--- START ---
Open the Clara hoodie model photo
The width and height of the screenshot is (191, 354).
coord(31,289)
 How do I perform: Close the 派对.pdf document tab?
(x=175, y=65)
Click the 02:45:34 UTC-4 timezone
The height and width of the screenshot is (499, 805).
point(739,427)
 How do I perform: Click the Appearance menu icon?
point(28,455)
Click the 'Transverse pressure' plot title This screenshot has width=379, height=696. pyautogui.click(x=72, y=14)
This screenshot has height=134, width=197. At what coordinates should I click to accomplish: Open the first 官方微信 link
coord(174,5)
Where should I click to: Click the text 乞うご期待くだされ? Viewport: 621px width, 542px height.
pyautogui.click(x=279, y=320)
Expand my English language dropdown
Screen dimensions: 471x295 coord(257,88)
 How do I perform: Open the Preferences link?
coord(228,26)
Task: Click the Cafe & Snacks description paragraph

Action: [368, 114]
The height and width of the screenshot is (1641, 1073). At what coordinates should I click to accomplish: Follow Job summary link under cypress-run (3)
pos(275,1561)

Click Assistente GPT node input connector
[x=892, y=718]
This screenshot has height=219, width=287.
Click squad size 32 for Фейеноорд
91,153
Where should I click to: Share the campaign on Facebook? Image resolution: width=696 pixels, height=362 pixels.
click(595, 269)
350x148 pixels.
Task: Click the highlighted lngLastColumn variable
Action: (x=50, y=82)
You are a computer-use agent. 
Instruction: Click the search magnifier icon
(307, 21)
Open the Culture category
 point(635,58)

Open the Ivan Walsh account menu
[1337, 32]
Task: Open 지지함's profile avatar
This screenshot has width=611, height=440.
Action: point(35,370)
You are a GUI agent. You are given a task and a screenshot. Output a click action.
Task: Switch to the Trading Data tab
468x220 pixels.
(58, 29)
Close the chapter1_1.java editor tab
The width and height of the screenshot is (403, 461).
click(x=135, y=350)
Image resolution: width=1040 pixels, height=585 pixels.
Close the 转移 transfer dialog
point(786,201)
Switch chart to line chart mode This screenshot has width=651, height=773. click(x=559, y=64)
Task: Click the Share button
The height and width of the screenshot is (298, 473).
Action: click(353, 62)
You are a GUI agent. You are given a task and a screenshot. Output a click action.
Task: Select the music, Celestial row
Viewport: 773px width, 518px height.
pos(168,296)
--- END ---
## DIRECTIONS FOR THIS TASK
For the word "Switch", find all matching lines in the entries above and copy them out.

## RESPONSE BOX
Task: Switch to the Trading Data tab
Switch chart to line chart mode This screenshot has width=651, height=773. click(x=559, y=64)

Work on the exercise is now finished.